Op het bezwaarschrift van belanghebbende heeft de Inspecteur bij uitspraak op bezwaar de navorderingsaanslag gehandhaafd.
Belanghebbende is tegen die uitspraak op bezwaar in beroep gekomen. De rechtbank Gelderland (hierna: de Rechtbank) heeft het beroep bij uitspraak van 3 november 2015 gegrond verklaard, de uitspraak op bezwaar vernietigd en de navorderingsaanslag vernietigd.
De Inspecteur heeft tegen de uitspraak van de Rechtbank hoger beroep ingesteld. Belanghebbende heeft een verweerschrift ingediend.
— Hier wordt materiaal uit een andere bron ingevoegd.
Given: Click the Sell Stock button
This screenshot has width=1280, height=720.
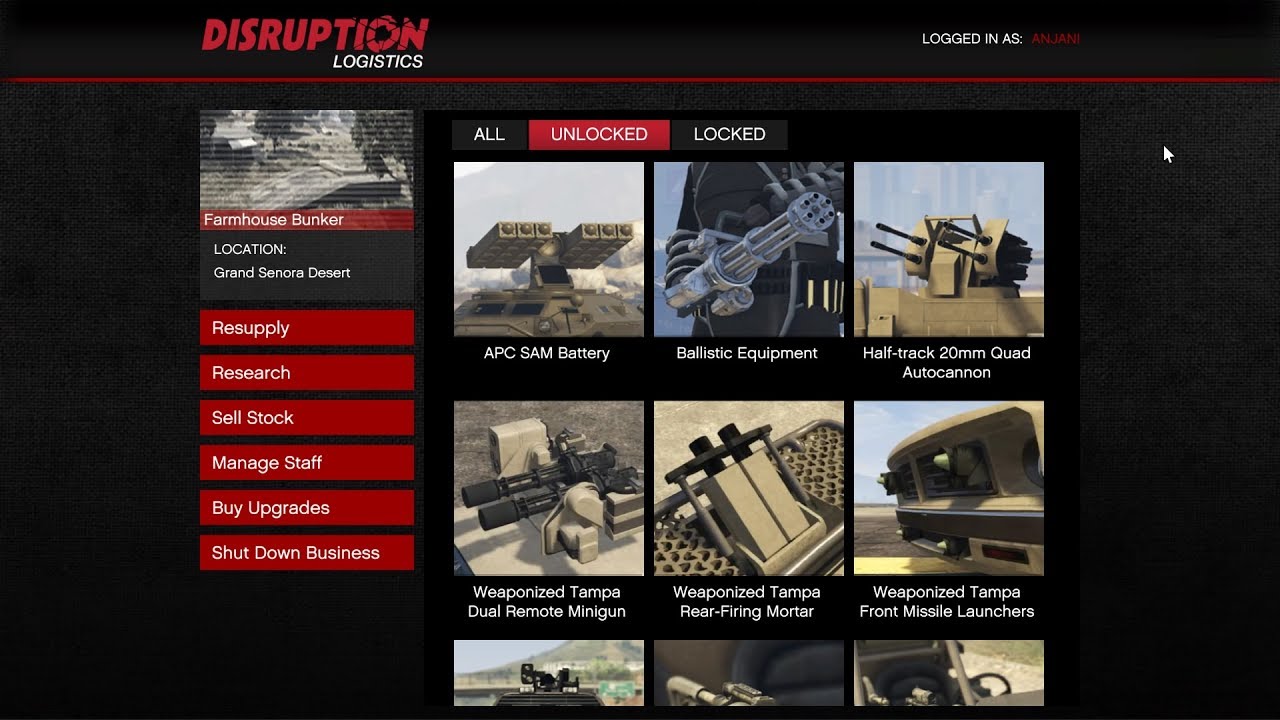Looking at the screenshot, I should (307, 418).
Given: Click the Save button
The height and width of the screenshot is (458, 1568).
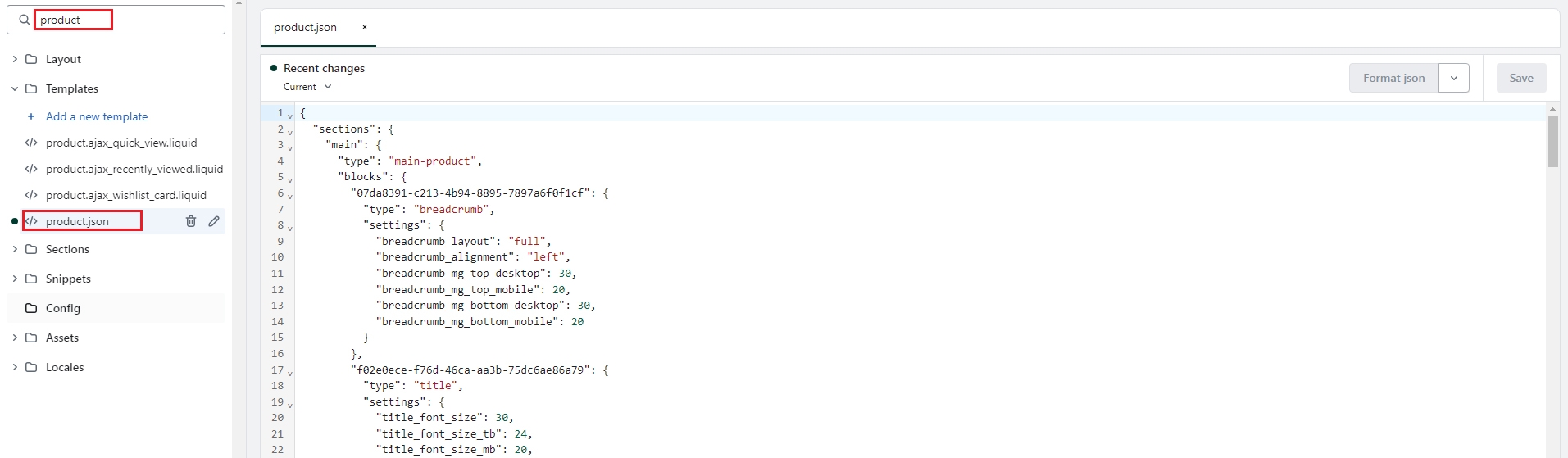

Belanghebbende heeft incidenteel hoger beroep ingesteld. De Inspecteur heeft het incidentele hoger beroep van belanghebbende beantwoord.
Tot de stukken van het geding behoort, naast de hiervoor vermelde stukken, het van de Rechtbank ontvangen dossier dat op deze zaak betrekking heeft.
Partijen hebben het Hof toestemming verleend om zonder mondelinge behandeling op het hoger beroep van de Inspecteur en het incidentele hoger beroep van belanghebbende te beslissen. Naar aanleiding hiervan heeft het Hof bepaald dat een onderzoek ter zitting achterwege blijft en heeft het onderzoek gesloten.
2 De vaststaande feiten
De moeder van belanghebbende, [A] (hierna: erflaatster), is [in] 1998 overleden. Belanghebbende is enig erfgenaam.
Belanghebbende heeft op 26 augustus 1999 aangifte voor het recht van successie (hierna: de aangifte) gedaan.
Belanghebbende heeft op 25 februari 2014 melding gemaakt van niet aangegeven bezittingen in de vorm van banktegoeden en effecten bij [a-bank] te [B] , Zwitserland (hierna: het buitenlandse vermogen) in het kader van de inkomstenbelasting door middel van een ‘Verklaring Vrijwillige verbetering’. Hierin heeft belanghebbende vermeld dat het niet aangegeven buitenlandse vermogen is verkregen door vererving uit de nalatenschap van erflaatster.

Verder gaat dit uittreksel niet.